[Material provided — start]

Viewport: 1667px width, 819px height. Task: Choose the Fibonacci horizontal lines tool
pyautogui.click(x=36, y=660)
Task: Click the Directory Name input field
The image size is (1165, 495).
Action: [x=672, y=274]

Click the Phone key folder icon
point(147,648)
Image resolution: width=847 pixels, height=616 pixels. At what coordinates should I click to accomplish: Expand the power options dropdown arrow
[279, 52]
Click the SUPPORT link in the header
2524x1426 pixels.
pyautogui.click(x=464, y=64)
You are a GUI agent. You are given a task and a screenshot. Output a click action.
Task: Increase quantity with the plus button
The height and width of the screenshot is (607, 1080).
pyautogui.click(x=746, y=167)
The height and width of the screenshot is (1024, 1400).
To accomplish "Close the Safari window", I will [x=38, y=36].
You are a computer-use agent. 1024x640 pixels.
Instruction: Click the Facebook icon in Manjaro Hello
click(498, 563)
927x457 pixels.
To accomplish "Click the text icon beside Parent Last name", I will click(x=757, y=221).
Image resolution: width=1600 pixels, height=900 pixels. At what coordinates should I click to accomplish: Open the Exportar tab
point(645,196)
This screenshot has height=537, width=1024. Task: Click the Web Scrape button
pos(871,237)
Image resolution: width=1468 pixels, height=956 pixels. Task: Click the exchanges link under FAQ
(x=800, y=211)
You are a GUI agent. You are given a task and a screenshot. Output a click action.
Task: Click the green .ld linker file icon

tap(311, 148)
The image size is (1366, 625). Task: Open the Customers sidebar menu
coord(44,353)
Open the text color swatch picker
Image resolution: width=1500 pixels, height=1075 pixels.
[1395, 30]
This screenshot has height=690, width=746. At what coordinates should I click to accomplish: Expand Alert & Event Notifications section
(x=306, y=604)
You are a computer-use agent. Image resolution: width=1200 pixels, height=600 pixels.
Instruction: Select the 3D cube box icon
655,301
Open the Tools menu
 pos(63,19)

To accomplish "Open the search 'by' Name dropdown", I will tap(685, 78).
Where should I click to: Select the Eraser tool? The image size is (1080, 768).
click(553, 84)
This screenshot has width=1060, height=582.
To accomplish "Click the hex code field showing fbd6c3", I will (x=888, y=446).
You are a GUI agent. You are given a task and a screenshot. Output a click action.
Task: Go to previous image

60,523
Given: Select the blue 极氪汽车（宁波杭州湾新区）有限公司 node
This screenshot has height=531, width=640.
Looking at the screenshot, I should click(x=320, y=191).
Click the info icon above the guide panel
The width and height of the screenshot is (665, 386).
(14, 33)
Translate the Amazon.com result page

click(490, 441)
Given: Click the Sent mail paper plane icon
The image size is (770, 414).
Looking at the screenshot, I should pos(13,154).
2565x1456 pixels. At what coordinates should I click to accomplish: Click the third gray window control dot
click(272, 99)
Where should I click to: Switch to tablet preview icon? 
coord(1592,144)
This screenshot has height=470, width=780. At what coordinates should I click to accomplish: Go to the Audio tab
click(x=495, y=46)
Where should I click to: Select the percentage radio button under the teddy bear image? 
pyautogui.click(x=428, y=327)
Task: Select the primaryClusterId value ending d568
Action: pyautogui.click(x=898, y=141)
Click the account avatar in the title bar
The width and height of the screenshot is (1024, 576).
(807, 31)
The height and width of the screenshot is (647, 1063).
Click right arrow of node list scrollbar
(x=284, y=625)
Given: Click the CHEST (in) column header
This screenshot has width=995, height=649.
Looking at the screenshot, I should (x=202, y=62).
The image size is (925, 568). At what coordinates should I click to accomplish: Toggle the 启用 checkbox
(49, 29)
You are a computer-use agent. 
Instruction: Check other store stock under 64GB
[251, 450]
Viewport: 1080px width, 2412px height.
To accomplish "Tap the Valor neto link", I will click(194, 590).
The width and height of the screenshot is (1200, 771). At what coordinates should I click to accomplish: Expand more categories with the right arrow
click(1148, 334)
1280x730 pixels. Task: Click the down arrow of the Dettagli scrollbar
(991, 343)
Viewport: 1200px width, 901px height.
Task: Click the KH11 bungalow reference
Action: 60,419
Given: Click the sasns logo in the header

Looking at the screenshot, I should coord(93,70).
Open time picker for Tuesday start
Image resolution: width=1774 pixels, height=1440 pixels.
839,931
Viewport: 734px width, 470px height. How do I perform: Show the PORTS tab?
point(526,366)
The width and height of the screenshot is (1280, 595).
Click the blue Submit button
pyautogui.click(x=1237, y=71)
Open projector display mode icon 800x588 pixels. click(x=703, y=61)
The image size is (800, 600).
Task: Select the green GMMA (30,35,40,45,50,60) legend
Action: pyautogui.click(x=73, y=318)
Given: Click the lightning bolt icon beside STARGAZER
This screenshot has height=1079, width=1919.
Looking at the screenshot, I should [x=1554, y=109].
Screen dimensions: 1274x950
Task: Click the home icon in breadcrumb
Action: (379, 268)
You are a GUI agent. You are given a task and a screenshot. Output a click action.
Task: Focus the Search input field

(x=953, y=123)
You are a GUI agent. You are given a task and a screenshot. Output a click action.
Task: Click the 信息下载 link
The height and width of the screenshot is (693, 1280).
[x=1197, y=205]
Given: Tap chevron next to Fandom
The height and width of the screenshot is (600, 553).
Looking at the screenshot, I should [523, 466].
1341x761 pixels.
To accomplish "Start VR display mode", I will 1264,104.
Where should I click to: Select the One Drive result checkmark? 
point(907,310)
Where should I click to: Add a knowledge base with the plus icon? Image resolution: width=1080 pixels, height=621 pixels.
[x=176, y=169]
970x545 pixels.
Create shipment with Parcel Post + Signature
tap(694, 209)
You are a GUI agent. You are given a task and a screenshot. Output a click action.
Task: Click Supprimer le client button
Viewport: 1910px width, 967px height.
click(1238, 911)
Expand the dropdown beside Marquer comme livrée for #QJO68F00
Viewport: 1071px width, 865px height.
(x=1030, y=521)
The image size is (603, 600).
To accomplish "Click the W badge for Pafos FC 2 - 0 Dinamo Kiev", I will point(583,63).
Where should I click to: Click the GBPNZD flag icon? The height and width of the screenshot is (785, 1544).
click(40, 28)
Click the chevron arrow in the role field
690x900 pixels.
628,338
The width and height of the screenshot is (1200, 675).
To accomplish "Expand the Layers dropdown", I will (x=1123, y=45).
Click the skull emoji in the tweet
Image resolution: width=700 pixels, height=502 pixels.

[Material provided — finish]

What the exercise asks ▸ Go through the listing above and write out exactly the lines starting with the one holding "Click the SUPPORT link in the header" and running through the one holding "You are a computer-use agent. 1024x640", ends included, and no others.

Response below ▸
Click the SUPPORT link in the header
2524x1426 pixels.
pyautogui.click(x=464, y=64)
You are a GUI agent. You are given a task and a screenshot. Output a click action.
Task: Increase quantity with the plus button
The height and width of the screenshot is (607, 1080).
pyautogui.click(x=746, y=167)
The height and width of the screenshot is (1024, 1400).
To accomplish "Close the Safari window", I will [x=38, y=36].
You are a computer-use agent. 1024x640 pixels.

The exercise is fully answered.